### Work instruction
Print, in exact form, the lines below from the one containing "Screen dimensions: 1024x566" through the one containing "Given: Check the checkbox in the 2-й тур row", and omit all others.

### The data
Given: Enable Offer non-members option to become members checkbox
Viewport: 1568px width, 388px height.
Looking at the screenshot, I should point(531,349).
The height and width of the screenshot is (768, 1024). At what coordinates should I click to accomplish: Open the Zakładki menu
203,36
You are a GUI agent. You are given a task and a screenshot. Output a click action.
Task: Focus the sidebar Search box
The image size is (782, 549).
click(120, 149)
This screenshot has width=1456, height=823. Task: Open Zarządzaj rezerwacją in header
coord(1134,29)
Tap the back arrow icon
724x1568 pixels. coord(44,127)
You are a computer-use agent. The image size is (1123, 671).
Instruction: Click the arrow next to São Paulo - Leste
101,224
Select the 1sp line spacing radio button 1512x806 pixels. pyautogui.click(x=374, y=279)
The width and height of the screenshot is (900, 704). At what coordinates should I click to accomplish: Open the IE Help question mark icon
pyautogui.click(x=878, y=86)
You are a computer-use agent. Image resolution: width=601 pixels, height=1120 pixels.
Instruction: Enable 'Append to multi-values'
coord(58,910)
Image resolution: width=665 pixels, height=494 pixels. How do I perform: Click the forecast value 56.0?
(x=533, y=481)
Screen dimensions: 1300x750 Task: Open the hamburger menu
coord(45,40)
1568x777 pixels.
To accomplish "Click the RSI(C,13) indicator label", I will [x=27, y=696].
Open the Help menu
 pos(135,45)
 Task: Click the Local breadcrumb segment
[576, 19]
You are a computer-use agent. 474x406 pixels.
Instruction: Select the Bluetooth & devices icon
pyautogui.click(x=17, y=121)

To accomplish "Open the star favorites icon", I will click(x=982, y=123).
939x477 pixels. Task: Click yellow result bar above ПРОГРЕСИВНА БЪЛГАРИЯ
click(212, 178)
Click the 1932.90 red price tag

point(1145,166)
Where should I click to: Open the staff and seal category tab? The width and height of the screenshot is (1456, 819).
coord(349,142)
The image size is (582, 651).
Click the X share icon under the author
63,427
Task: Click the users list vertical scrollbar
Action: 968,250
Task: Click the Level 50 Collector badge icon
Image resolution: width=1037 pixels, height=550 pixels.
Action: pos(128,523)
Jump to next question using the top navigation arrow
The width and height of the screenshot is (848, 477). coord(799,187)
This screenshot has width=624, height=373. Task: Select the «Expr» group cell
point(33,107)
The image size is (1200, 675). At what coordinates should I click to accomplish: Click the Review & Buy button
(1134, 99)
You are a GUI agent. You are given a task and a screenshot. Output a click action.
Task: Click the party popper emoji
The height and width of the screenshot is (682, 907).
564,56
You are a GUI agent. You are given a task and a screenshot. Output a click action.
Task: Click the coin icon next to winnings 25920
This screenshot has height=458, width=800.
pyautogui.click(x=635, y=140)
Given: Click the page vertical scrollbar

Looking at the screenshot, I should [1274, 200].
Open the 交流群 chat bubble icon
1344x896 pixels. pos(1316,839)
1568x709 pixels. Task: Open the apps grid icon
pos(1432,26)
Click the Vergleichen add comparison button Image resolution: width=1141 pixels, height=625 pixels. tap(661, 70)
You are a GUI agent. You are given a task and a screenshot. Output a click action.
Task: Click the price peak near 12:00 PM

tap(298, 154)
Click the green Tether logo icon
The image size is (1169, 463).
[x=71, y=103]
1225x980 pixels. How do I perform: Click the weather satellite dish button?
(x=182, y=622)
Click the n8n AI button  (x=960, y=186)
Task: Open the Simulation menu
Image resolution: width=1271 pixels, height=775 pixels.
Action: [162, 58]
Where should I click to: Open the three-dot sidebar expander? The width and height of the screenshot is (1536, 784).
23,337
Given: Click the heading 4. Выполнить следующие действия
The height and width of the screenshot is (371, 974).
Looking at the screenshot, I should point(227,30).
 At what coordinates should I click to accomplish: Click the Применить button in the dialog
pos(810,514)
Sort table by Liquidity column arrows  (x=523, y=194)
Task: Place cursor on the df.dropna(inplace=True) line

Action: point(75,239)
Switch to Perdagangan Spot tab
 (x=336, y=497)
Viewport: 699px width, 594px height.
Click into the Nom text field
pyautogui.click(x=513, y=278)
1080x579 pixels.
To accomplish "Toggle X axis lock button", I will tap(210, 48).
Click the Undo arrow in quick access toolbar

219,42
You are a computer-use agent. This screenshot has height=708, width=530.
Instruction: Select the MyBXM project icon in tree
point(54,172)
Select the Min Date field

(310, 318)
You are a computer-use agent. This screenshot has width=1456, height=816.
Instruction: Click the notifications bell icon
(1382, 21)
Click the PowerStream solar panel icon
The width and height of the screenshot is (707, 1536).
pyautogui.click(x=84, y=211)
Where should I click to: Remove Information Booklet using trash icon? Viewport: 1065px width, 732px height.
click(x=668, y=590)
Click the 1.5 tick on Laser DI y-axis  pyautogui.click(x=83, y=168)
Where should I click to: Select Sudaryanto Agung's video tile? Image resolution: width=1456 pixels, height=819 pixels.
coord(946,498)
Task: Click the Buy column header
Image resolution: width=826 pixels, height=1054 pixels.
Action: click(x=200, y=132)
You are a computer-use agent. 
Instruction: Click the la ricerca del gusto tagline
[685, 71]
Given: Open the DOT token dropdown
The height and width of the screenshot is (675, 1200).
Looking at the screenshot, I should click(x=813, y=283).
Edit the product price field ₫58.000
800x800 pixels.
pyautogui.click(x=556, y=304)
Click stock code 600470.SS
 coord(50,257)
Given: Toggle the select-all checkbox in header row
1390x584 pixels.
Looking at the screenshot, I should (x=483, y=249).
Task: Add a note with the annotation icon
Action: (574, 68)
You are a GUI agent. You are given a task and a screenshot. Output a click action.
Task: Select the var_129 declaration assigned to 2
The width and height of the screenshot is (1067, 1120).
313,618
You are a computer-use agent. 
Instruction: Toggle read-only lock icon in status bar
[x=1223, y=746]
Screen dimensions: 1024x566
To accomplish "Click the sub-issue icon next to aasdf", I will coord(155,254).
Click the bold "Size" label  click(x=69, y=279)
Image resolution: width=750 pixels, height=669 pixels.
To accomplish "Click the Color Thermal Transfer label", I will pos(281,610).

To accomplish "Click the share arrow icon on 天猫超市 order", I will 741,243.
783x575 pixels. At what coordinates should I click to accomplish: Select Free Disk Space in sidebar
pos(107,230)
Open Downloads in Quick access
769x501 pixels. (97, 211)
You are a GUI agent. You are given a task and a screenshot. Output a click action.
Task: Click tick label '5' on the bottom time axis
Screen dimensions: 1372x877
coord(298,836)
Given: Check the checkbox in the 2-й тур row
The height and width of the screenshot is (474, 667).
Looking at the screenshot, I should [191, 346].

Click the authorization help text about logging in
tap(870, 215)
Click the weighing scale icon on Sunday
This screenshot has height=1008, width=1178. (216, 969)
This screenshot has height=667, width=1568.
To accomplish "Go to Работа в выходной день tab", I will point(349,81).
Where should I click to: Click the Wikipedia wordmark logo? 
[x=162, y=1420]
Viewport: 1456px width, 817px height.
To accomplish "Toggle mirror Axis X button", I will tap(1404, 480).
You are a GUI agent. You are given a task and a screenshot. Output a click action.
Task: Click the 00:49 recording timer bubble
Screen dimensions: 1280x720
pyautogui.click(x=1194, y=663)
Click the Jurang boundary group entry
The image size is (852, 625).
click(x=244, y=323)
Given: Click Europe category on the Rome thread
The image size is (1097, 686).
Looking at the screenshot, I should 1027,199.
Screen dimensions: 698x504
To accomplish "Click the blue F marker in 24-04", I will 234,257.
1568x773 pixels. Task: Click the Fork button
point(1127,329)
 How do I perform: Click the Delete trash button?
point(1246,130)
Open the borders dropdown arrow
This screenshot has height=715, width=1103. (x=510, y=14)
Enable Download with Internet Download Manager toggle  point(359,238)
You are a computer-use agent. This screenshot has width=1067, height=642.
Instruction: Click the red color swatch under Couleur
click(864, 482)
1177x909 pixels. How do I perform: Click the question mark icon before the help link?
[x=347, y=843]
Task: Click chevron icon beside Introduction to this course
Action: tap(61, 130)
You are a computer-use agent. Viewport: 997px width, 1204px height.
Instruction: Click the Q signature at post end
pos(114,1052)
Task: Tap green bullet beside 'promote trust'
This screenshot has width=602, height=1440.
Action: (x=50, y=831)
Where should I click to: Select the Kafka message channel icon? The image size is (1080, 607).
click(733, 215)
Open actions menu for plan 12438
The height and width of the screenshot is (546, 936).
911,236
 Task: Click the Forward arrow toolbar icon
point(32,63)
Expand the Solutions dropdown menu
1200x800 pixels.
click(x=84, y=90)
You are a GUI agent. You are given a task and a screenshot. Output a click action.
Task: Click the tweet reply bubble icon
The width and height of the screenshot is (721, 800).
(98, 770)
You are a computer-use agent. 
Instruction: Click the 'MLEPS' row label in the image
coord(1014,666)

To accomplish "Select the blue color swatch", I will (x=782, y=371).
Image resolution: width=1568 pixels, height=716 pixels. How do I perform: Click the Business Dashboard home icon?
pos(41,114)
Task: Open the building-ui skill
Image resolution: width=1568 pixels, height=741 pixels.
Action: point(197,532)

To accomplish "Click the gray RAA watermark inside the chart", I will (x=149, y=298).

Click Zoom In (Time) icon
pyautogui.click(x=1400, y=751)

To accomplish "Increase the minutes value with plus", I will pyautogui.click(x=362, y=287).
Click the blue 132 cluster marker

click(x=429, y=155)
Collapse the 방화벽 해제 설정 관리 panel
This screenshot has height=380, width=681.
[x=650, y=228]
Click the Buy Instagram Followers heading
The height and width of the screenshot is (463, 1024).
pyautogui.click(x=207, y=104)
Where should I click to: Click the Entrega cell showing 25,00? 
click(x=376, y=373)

### Response for this exercise
Screen dimensions: 1024x566
To accomplish "Click the sub-issue icon next to aasdf", I will coord(155,254).
Click the bold "Size" label  click(x=69, y=279)
Image resolution: width=750 pixels, height=669 pixels.
To accomplish "Click the Color Thermal Transfer label", I will pos(281,610).

To accomplish "Click the share arrow icon on 天猫超市 order", I will 741,243.
783x575 pixels. At what coordinates should I click to accomplish: Select Free Disk Space in sidebar
pos(107,230)
Open Downloads in Quick access
769x501 pixels. (97, 211)
You are a GUI agent. You are given a task and a screenshot. Output a click action.
Task: Click tick label '5' on the bottom time axis
Screen dimensions: 1372x877
coord(298,836)
Given: Check the checkbox in the 2-й тур row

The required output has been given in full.